Next Gate Tech
Insights > general

Deep Dive: Using AI/ML to Recognise Financial Entities

Published on 5th of December 2024

LM
Loïc Motheu

tl;dr

We recently deployed a suite of AI/ML models designed to streamline the collection, processing, and management of financial entities. Our solution integrates natural language processing (NLP) techniques and vector embeddings to compare data points and infer missing information efficiently.


Recent advancements in AI have revolutionized the ability to process vast amounts of data with high precision, overcoming traditional trade-offs between scalability and accuracy. Recognizing this potential, we have heavily invested in data management technologies to deliver cutting-edge solutions for our clients.

Automating Repetitive Data Transformation Tasks

In the financial sector, particularly in fund operations, incomplete, invalid, and dispersed data create significant bottlenecks. Traditional methods for managing referential data often rely on manual processes, which lack the precision and scalability required for modern operations. This challenge becomes even more pronounced when dealing with complex, illiquid instruments such as OTC derivatives.

To address these issues, we’ve developed AI-driven systems that minimize human intervention by learning from historical inputs. Every manual interaction is treated as a "friction point," which the system aims to eliminate through automated inference.
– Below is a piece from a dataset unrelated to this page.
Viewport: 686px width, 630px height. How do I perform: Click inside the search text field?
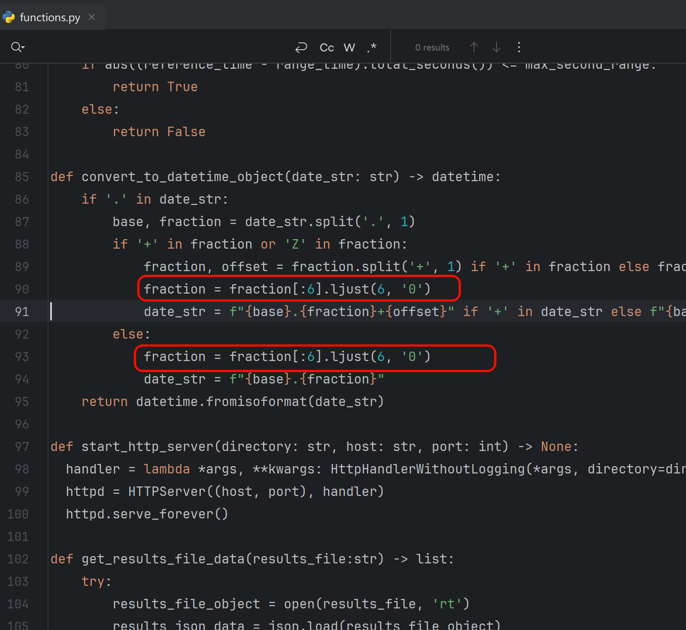click(156, 47)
By framing the problem as an Entity Resolution challenge, our solution processes hundreds of thousands of entities daily with efficiency and flexibility.

figure1

Entity Resolution Pipeline with Task Models

Our Entity Resolution pipeline integrates a centralized static database with advanced models to process data at scale. This database consolidates all entity representations, enabling in-depth cross-provider analysis and insights into complex financial instruments.
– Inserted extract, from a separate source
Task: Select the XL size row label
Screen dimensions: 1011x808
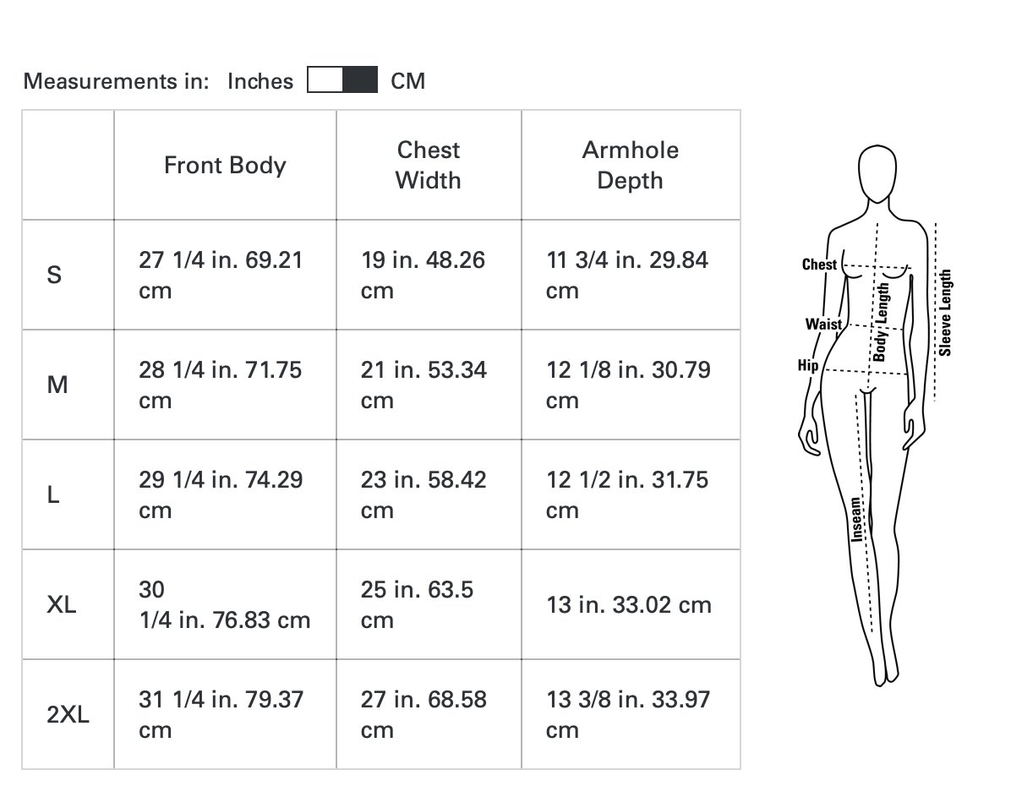Action: (61, 605)
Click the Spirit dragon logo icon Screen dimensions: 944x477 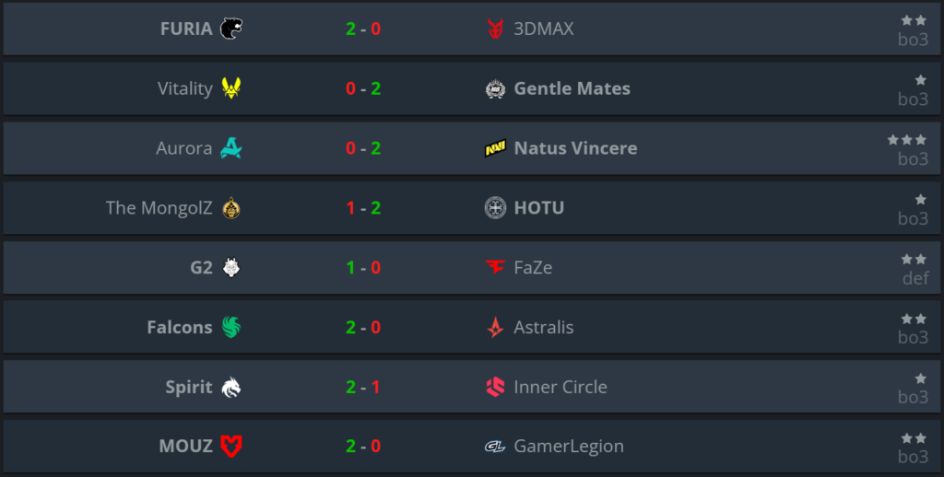tap(230, 388)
By leveraging raw data from multiple sources, the system produces clean, validated, and enriched representations, using Task Models to determine field values and infer missing information.

figure2

The pipeline operates in three primary stages for unrecognized entities:

  1. Classify: Determine the type of entity and its processing flow.
  2. Enrich: Fill in missing information using external data sources or extrapolation techniques.
  3. Recognize: Match the entity against our database, either creating a new record or linking it to an existing one.

This systematic approach ensures the database remains comprehensive, accurate, and up to date.
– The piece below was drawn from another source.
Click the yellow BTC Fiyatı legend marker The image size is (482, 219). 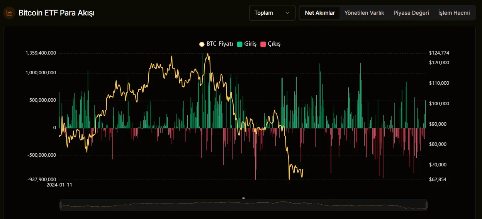(x=202, y=44)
Methodology and Implementation

Once we had a clear concept, the next step was choosing the appropriate models and technologies to deploy. At its core, our requirements were twofold: a method to generate precise embeddings and a system to store and query them.

Defining and Structuring Financial Entities

The core of an entity resolution system is identifying and consolidating records from disparate sources that refer to the same real-world entity (e.g., a financial instrument or company). To achieve this, we use vector embeddings to map raw data into high-dimensional representations that capture semantic relationships. For instance, "Acme Corp" and "Acme Corporation" are positioned closely in the vector space, even though their textual representations differ.

We evaluated two primary approaches:

  • Classification Models: Framed as a binary classification problem, this method compares record pairs to identify matches. While accurate, it is computationally intensive due to the large number of pairwise comparisons.
  • Recommendation Systems: Inspired by recommender systems, this approach uses embeddings and vector searches to identify similar entities, offering superior scalability.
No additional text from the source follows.